Listed entries:
--- START ---
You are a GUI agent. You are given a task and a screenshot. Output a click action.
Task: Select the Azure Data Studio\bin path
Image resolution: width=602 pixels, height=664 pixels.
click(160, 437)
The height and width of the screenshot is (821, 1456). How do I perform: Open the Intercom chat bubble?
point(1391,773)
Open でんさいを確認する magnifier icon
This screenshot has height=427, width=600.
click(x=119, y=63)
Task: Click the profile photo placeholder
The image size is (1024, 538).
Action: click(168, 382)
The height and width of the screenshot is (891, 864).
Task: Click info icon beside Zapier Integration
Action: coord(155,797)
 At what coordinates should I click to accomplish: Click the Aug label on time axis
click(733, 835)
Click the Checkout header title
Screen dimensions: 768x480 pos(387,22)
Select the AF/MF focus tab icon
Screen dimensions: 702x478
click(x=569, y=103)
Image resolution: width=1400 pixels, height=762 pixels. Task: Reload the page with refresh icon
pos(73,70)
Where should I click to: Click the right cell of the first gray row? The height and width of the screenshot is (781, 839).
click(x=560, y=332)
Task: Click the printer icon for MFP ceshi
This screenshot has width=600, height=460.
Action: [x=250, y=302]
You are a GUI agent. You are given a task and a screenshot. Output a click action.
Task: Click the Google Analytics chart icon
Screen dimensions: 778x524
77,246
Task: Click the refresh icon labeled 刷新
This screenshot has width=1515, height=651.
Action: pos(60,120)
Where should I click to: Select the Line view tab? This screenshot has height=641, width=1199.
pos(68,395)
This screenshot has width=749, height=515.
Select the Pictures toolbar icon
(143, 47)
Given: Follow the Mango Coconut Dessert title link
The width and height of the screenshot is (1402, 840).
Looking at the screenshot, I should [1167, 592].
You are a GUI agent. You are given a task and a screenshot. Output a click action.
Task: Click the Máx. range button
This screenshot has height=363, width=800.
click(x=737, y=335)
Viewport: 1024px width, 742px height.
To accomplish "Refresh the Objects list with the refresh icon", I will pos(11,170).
--- END ---
What the exercise asks: The whole of the material above should be written out again, exactly.

Answer space:
You are a GUI agent. You are given a task and a screenshot. Output a click action.
Task: Select the Azure Data Studio\bin path
Image resolution: width=602 pixels, height=664 pixels.
click(160, 437)
The height and width of the screenshot is (821, 1456). How do I perform: Open the Intercom chat bubble?
point(1391,773)
Open でんさいを確認する magnifier icon
This screenshot has height=427, width=600.
click(x=119, y=63)
Task: Click the profile photo placeholder
The image size is (1024, 538).
Action: click(168, 382)
The height and width of the screenshot is (891, 864).
Task: Click info icon beside Zapier Integration
Action: coord(155,797)
 At what coordinates should I click to accomplish: Click the Aug label on time axis
click(733, 835)
Click the Checkout header title
Screen dimensions: 768x480 pos(387,22)
Select the AF/MF focus tab icon
Screen dimensions: 702x478
click(x=569, y=103)
Image resolution: width=1400 pixels, height=762 pixels. Task: Reload the page with refresh icon
pos(73,70)
Where should I click to: Click the right cell of the first gray row? The height and width of the screenshot is (781, 839).
click(x=560, y=332)
Task: Click the printer icon for MFP ceshi
This screenshot has width=600, height=460.
Action: [x=250, y=302]
You are a GUI agent. You are given a task and a screenshot. Output a click action.
Task: Click the Google Analytics chart icon
Screen dimensions: 778x524
77,246
Task: Click the refresh icon labeled 刷新
This screenshot has width=1515, height=651.
Action: pos(60,120)
Where should I click to: Select the Line view tab? This screenshot has height=641, width=1199.
pos(68,395)
This screenshot has width=749, height=515.
Select the Pictures toolbar icon
(143, 47)
Given: Follow the Mango Coconut Dessert title link
The width and height of the screenshot is (1402, 840).
Looking at the screenshot, I should [1167, 592].
You are a GUI agent. You are given a task and a screenshot. Output a click action.
Task: Click the Máx. range button
This screenshot has height=363, width=800.
click(x=737, y=335)
Viewport: 1024px width, 742px height.
To accomplish "Refresh the Objects list with the refresh icon", I will pos(11,170).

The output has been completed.